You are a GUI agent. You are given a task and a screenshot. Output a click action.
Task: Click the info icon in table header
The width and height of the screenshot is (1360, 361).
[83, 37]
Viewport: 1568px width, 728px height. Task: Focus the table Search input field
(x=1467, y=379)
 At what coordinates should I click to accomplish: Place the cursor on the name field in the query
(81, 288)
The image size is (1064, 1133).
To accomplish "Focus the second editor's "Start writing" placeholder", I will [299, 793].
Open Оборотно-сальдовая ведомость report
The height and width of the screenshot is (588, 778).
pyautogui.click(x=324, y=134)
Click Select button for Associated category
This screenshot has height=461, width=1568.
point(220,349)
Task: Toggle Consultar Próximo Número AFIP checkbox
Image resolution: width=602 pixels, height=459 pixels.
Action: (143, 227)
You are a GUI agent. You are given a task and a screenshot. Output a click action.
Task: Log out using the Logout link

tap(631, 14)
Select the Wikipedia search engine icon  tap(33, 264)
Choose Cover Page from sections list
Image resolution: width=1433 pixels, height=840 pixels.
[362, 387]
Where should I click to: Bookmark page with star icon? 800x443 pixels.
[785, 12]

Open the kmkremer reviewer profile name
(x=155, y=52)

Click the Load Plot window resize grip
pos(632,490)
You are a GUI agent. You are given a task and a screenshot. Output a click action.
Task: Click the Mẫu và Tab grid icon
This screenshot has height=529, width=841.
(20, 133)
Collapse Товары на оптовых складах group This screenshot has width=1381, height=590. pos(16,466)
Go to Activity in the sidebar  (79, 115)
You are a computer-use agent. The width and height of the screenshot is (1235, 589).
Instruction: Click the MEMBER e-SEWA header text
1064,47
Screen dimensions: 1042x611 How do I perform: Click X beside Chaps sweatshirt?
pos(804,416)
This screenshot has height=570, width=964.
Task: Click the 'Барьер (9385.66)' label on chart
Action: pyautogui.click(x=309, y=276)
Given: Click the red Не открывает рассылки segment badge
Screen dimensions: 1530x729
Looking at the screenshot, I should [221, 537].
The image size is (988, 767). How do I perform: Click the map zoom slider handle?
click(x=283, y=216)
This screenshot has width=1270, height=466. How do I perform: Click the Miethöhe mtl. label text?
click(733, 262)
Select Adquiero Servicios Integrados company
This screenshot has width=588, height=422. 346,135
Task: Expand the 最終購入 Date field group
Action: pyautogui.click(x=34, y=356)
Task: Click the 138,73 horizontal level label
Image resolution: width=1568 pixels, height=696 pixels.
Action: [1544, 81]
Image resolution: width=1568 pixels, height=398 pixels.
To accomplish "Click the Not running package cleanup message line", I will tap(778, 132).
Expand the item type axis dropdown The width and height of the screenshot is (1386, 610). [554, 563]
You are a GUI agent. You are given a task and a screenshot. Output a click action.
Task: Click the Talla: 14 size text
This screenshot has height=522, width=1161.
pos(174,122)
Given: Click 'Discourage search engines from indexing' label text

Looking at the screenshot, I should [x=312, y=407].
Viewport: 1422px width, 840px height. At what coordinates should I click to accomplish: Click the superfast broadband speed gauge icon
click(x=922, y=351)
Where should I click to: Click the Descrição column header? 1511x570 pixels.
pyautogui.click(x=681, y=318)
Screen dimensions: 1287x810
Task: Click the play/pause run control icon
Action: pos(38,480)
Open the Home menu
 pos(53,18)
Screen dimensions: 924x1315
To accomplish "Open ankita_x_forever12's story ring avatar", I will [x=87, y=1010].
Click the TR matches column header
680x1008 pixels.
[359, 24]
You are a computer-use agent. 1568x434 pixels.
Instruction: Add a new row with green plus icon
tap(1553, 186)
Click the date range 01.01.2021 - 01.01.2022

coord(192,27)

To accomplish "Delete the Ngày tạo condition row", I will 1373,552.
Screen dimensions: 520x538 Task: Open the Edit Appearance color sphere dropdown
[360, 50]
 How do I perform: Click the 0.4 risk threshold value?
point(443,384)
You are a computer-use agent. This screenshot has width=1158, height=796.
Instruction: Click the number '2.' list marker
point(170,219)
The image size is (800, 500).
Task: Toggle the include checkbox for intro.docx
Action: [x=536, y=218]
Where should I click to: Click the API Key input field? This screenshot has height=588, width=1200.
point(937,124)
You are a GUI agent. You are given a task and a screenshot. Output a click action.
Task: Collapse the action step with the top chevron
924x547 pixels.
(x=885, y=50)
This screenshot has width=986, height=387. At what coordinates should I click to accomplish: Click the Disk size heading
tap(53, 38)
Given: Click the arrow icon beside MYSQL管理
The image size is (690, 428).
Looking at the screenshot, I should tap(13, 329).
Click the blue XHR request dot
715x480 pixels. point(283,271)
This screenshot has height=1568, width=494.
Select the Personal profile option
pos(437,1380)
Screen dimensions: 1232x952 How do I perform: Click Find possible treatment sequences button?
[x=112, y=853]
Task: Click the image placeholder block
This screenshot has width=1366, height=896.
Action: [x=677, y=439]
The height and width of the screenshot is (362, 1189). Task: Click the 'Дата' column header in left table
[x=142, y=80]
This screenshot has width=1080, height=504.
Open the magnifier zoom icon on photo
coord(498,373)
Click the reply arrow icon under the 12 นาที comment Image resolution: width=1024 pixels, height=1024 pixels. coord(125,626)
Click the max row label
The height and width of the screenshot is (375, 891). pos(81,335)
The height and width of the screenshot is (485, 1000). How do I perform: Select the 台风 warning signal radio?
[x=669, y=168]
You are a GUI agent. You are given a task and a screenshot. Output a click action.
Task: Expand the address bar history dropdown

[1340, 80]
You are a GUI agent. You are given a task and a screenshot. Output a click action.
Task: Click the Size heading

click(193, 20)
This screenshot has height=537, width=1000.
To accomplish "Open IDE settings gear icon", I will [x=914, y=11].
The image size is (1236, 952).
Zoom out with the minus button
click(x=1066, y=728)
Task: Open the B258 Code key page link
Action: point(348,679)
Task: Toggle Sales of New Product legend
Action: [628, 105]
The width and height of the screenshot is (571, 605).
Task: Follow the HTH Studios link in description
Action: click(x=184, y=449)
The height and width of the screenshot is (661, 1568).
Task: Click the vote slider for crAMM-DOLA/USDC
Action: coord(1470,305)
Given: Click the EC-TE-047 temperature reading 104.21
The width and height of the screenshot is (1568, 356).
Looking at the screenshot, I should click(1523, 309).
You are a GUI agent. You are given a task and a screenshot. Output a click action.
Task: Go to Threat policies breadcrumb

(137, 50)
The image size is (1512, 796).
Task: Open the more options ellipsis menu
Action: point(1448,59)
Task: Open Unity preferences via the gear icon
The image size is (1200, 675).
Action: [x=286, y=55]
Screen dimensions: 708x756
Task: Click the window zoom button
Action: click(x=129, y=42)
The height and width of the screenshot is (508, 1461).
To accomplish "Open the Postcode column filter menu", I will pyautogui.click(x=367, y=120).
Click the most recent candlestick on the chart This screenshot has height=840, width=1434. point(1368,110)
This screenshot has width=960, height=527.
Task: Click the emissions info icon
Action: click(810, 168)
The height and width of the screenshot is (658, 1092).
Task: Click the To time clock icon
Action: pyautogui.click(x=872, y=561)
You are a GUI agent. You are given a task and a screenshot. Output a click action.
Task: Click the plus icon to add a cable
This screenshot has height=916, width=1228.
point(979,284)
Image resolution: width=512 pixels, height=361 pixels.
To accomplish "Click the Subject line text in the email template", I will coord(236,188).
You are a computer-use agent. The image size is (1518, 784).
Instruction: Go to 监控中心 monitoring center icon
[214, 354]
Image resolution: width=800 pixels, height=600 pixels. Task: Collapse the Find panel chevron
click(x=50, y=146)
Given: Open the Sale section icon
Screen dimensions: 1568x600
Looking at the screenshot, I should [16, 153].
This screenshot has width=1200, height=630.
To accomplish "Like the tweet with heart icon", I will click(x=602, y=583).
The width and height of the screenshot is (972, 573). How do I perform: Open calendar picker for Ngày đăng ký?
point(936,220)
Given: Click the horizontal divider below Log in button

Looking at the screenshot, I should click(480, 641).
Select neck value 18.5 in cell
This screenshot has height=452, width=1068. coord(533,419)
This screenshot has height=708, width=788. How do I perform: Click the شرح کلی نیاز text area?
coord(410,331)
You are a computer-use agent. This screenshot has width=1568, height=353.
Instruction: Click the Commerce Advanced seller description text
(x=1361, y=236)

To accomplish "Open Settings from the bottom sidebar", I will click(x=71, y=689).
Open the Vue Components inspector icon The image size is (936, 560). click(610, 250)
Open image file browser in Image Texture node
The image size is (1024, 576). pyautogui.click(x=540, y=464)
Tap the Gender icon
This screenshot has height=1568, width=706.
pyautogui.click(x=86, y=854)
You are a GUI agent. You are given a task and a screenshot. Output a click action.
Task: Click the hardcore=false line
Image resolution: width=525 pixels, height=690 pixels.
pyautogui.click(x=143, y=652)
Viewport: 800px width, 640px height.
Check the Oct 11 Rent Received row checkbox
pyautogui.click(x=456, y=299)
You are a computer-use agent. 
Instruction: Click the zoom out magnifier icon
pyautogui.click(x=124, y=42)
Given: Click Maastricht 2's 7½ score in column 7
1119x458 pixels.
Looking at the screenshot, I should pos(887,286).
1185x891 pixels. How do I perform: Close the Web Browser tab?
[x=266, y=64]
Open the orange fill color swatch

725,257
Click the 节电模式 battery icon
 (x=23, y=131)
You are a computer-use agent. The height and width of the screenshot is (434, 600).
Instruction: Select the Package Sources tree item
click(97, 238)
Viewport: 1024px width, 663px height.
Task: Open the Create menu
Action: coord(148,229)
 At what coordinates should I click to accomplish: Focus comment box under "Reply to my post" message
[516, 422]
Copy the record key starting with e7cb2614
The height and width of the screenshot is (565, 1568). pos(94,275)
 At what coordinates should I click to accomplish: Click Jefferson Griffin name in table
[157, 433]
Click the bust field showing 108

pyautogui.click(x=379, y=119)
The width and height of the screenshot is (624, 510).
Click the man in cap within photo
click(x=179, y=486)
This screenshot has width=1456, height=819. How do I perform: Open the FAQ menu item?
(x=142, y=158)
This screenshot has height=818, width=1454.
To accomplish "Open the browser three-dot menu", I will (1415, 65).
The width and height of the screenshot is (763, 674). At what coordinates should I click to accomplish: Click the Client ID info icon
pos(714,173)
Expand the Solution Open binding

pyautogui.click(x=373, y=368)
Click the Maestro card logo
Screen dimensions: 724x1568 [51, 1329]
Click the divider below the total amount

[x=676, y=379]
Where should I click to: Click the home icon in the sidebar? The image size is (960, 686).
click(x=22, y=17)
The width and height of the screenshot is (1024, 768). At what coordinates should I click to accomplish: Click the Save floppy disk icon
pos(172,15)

Exercise objective | Work out how many lines in the entries contain "placeholder" and give that number alone.

Answer section | 2